Exclusive: Is this the best-performing VC fund ever?

January 8, 2015, 3:48 PM UTC
7th Annual Crunchies Awards
SAN FRANCISCO, CA - FEBRUARY 10: Chris Sacca wins the Angel of the Year award at the 7th Annual Crunchies Awards at Davies Symphony Hall on February 10, 2014 in San Francisco, California. (Photo by Steve Jennings/WireImage)
Photograph by Steve Jennings — WireImage

Can you name the best-performing venture capital fund in history?

My guesses would have been something from the dotcom era or a fund that got in early with Google (GOOG) or Facebook (FB).

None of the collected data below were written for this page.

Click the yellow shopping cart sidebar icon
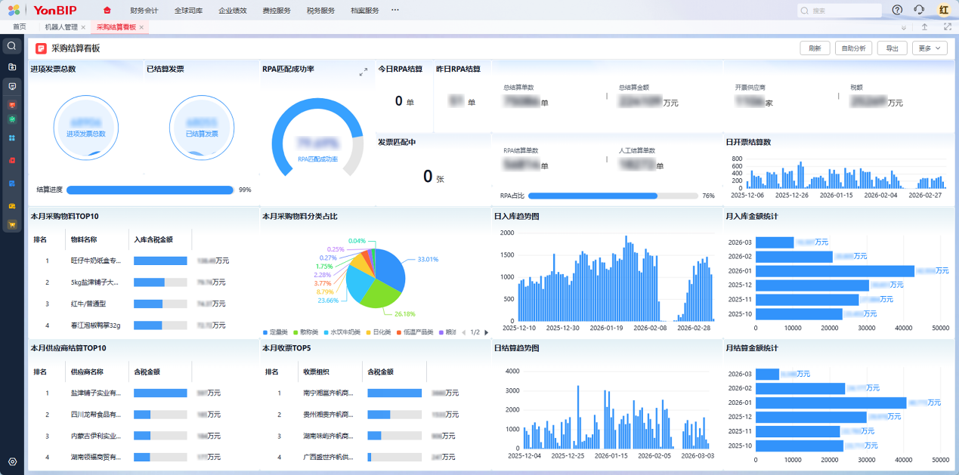 12,225
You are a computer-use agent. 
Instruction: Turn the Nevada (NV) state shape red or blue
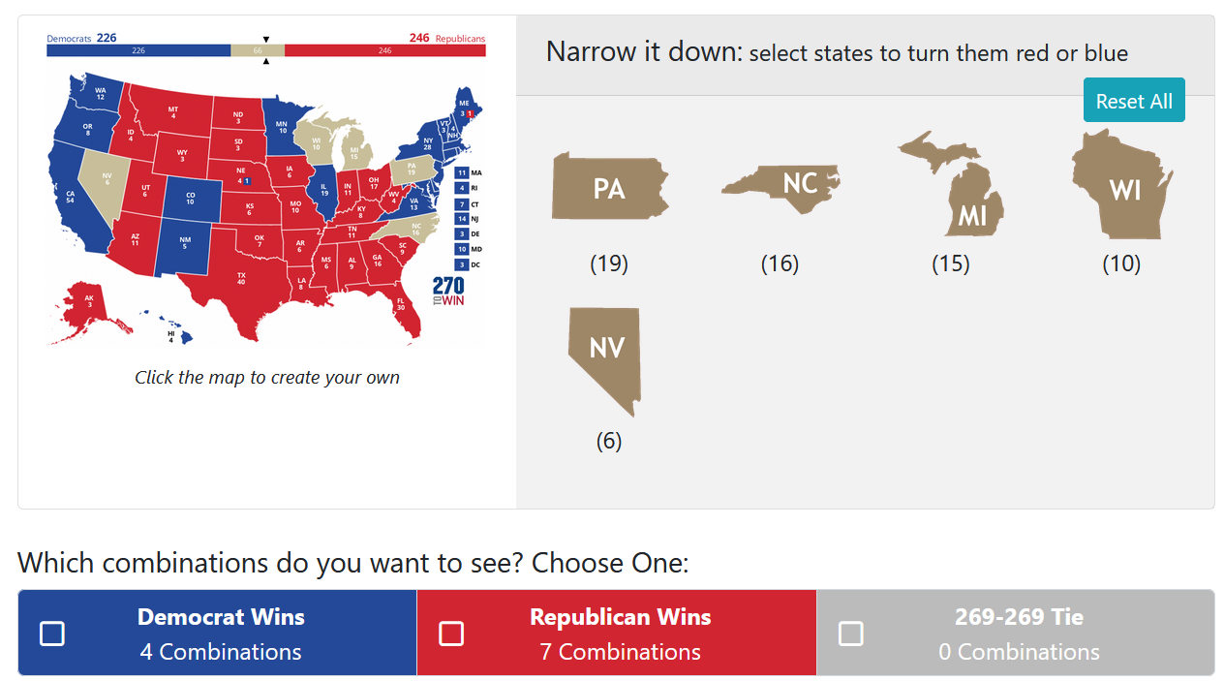(606, 355)
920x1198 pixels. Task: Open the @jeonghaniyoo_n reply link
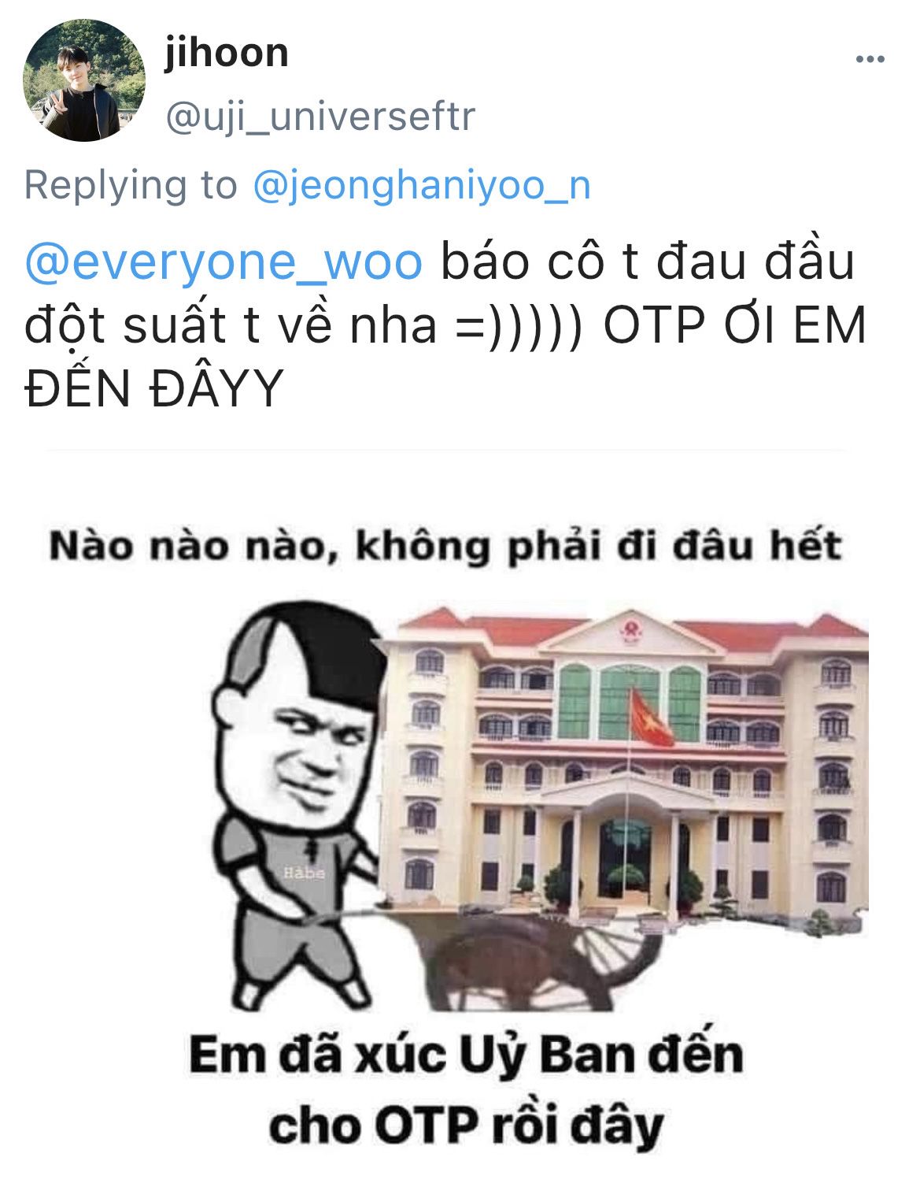click(x=422, y=187)
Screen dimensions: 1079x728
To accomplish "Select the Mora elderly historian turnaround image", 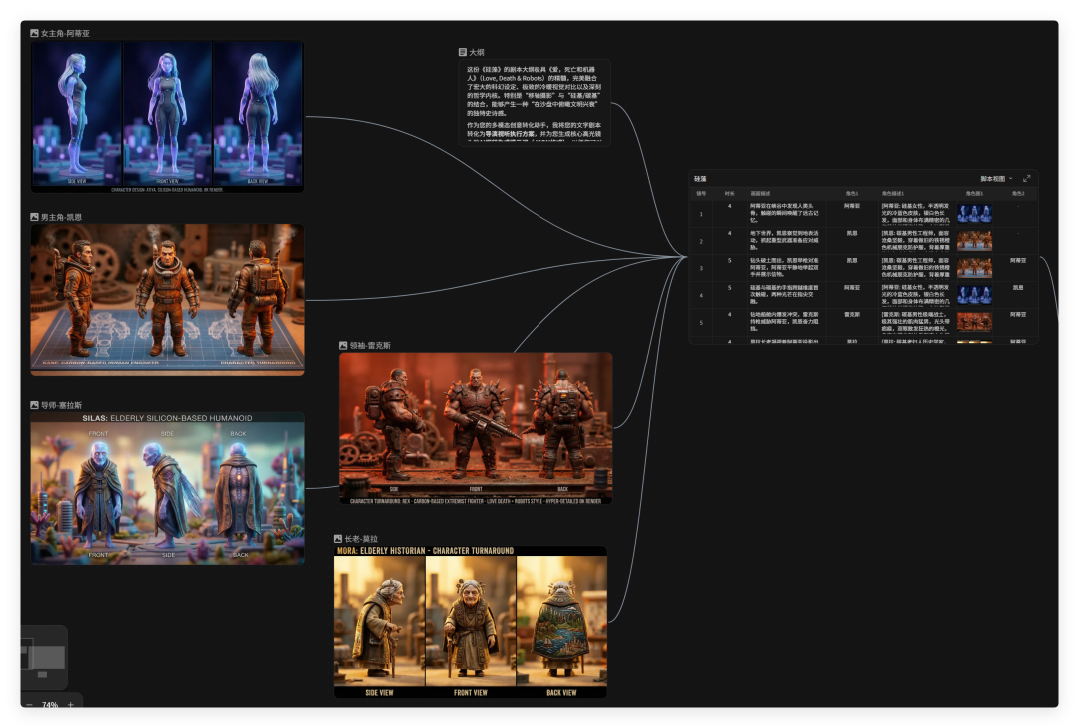I will point(470,622).
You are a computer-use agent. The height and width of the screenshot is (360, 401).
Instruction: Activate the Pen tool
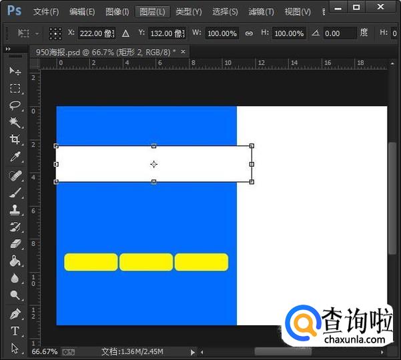pos(15,313)
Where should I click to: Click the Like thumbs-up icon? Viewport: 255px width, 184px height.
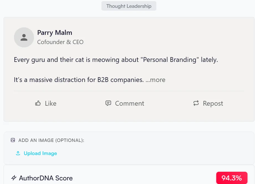click(x=38, y=103)
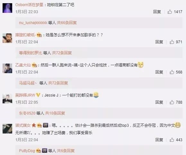Expand 共72条回复 under 等得到的罗比
This screenshot has height=155, width=186.
pos(62,53)
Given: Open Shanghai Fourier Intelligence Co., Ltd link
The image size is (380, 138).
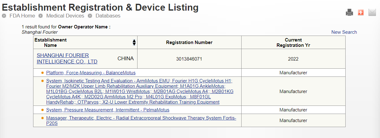Looking at the screenshot, I should tap(67, 58).
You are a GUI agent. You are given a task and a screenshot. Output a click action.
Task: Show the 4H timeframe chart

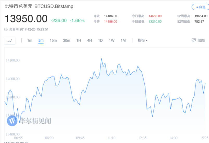coord(90,40)
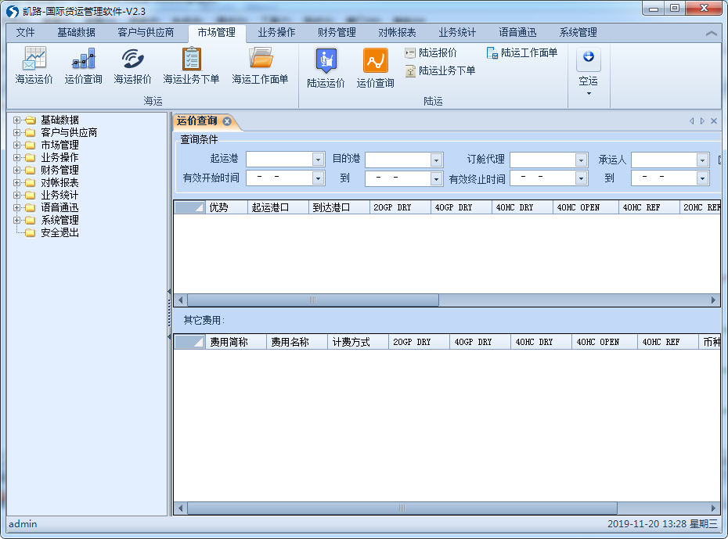
Task: Open the 订舱代理 combo box
Action: (x=581, y=160)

But yesterday I was leaked some confidential documents from a limited partner in Lowercase Ventures Fund I, an $8.4 million seed fund that closed back in 2010. Active portfolio companies include Uber, Docker, Optimizely and StyleSeat, while exited deals include Instagram (sold to Facebook) and Twitter (TWTR).

This would appear to be the winner, at least from a return multiple perspective.

Through Q3, the fund had returned 3.47x of called capital and was “sitting on an additional 76.19x net value.” But that Q3 timing is important, because it does not reflect the massive Q4 appreciation that would have occurred after Uber’s most recent financing at around a $40 billion valuation.

If you update Uber’s fair market value from the $62.05 per share mark in the Lowercase doc to the new $133 per share figure, the fund’s overall return multiple on committed capital climbs to a whopping 216x. Or, in real dollars, nearly $1.3 billion on just under $6 million in call-downs (including approximately $23 million in cash and stock distributions for exited companies).

Finally, from what I can tell, there are no management fees currently being paid.

I asked the folks at data provider Preqin to send over their list of top-performing VC funds in history, and they don’t have anything that has (admittedly unrealized) gross multiples close to this (including from the dotcom era). There are certainly funds that have returned more hard cash — particularly given that equity commitments were much larger to begin with — but if you do know of something with better multiples, please be sure to let me know.

Lowercase founder and partner Chris Sacca declined comment, likely because the docs include a warning about how “loose lips sink returns.”